▶ Work required
Return every line in the records below that contains the string "plus". The match is case-sensitive.
***** Input for this task
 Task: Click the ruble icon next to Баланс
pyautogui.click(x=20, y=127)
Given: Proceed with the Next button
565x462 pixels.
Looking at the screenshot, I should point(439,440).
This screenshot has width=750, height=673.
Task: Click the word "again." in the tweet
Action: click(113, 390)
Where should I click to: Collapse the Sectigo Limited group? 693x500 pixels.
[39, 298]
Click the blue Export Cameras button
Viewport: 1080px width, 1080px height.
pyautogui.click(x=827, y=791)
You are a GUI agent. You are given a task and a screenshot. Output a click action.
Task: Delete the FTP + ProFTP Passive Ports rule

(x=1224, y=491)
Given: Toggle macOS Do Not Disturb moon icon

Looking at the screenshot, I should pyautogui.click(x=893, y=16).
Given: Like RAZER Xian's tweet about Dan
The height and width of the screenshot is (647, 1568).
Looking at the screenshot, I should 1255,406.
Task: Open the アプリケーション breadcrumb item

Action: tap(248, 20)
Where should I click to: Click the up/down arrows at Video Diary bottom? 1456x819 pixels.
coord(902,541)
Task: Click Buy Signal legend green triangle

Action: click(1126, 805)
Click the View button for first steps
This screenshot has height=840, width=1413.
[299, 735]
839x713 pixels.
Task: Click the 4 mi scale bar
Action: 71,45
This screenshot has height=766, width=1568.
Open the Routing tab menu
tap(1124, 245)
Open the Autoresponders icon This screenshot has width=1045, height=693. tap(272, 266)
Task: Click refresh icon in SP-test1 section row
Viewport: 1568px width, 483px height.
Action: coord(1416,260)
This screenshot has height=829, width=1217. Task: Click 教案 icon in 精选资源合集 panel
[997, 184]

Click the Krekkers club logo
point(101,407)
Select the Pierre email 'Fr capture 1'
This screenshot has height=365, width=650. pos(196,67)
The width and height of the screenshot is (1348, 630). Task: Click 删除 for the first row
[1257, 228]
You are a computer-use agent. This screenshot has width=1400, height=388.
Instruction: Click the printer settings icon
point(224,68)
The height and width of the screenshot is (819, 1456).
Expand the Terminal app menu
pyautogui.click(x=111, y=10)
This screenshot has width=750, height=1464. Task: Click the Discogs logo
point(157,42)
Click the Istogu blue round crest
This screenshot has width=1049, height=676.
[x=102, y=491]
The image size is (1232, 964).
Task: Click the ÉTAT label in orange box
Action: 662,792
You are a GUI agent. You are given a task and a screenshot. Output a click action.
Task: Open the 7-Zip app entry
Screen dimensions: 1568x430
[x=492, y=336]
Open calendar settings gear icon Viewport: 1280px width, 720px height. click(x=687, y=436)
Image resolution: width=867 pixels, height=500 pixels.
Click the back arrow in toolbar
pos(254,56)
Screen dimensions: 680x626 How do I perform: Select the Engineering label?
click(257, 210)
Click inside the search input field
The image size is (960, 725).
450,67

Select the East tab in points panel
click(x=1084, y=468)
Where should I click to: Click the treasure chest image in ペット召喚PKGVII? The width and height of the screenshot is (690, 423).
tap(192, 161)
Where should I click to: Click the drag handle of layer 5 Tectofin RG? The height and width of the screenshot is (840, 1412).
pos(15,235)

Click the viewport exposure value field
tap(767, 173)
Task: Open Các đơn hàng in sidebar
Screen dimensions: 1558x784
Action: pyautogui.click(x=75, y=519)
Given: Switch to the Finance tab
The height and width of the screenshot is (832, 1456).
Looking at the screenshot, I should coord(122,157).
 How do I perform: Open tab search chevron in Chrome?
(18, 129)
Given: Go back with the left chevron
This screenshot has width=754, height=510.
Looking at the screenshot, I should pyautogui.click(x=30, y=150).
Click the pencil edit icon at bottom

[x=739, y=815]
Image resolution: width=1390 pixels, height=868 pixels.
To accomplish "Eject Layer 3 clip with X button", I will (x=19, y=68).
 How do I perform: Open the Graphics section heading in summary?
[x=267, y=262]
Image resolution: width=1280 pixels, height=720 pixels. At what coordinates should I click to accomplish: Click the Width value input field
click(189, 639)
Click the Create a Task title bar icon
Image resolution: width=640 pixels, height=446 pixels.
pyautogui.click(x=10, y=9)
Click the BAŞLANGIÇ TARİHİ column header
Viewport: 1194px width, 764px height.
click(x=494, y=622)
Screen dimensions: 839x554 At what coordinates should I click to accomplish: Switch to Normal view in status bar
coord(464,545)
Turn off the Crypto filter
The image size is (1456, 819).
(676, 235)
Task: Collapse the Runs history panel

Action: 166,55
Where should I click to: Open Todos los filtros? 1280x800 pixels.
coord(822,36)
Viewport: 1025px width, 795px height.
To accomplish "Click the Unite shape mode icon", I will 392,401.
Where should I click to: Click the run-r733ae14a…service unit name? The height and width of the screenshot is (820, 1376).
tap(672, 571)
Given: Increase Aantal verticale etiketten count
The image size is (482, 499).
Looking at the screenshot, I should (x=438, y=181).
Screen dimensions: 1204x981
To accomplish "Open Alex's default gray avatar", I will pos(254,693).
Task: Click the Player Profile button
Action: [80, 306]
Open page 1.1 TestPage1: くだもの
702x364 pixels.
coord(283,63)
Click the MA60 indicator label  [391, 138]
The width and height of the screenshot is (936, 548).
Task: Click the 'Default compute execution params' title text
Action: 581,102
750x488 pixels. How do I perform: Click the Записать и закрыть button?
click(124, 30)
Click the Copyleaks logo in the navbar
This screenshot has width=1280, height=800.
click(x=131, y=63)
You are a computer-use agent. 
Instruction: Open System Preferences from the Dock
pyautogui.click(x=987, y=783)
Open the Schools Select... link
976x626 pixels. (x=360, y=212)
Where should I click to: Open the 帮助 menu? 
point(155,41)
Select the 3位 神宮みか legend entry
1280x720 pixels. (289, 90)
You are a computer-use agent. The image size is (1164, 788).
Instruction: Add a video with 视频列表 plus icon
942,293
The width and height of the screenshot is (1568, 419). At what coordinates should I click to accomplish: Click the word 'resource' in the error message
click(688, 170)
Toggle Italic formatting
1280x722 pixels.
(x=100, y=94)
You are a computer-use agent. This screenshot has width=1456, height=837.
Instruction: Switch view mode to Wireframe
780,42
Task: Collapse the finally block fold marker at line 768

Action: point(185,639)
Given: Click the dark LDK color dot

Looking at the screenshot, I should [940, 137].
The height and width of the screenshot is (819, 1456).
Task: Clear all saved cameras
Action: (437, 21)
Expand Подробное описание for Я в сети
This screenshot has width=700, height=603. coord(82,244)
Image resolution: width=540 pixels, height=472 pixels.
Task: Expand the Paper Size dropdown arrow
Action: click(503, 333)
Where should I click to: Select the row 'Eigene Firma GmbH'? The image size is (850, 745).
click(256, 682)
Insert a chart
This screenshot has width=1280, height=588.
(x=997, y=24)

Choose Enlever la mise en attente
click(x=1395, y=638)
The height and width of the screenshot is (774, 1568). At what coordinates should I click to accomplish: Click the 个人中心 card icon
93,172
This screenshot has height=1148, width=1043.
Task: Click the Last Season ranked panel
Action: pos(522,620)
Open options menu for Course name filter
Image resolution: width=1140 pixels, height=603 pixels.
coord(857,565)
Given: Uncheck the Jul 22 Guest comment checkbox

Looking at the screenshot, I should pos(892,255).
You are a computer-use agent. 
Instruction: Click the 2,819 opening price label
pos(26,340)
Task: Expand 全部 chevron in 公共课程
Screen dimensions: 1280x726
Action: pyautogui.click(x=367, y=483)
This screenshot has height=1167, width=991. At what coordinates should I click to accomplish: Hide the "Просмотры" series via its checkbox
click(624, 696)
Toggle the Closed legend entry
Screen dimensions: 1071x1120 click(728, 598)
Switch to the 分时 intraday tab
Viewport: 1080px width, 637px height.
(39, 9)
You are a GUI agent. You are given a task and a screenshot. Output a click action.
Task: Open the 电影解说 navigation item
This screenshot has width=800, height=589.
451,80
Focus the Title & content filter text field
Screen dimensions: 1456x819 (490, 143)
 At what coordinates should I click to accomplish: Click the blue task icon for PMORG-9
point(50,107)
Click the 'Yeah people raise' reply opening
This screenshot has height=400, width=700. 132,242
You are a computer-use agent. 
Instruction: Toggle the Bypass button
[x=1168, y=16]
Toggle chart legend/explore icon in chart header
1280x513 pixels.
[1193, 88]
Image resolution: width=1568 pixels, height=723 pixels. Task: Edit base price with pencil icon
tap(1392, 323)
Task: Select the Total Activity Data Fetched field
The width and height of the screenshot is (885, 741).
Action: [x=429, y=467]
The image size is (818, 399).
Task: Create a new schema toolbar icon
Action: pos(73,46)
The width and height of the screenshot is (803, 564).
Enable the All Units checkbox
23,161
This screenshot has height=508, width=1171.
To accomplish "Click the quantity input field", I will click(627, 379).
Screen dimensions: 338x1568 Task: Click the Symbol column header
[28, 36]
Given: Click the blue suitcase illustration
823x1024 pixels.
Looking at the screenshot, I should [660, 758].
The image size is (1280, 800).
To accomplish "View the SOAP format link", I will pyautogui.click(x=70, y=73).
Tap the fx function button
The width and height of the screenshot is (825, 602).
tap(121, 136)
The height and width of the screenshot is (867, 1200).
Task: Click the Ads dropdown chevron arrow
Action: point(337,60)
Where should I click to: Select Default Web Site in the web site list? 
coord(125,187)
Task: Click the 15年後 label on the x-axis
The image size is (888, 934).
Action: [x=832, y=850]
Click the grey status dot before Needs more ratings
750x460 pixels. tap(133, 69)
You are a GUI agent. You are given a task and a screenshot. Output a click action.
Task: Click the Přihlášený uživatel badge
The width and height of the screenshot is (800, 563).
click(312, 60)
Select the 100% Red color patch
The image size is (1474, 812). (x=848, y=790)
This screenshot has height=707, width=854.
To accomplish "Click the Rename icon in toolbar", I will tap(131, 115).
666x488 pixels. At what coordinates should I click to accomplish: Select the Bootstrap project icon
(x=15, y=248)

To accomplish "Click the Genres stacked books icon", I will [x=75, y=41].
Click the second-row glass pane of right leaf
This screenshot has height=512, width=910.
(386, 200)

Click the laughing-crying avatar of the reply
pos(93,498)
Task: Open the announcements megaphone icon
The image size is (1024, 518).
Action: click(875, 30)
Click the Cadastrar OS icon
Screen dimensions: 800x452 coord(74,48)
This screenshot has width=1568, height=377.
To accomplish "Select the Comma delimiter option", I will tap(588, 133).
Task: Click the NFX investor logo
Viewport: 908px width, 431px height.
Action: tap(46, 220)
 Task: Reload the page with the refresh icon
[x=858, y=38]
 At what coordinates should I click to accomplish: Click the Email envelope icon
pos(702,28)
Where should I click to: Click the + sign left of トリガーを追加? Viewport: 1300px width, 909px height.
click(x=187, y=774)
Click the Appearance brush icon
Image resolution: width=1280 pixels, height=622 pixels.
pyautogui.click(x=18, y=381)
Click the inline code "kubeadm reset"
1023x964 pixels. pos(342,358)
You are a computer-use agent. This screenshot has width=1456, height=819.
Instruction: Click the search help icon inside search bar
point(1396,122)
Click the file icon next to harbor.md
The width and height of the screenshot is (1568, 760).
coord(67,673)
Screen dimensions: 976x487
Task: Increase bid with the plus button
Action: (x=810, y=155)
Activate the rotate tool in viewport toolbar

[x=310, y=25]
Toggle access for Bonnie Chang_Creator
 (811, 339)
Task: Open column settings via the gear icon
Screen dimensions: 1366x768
**********
▶ Solution for this task
Instruction: Add a video with 视频列表 plus icon
Task: Increase bid with the plus button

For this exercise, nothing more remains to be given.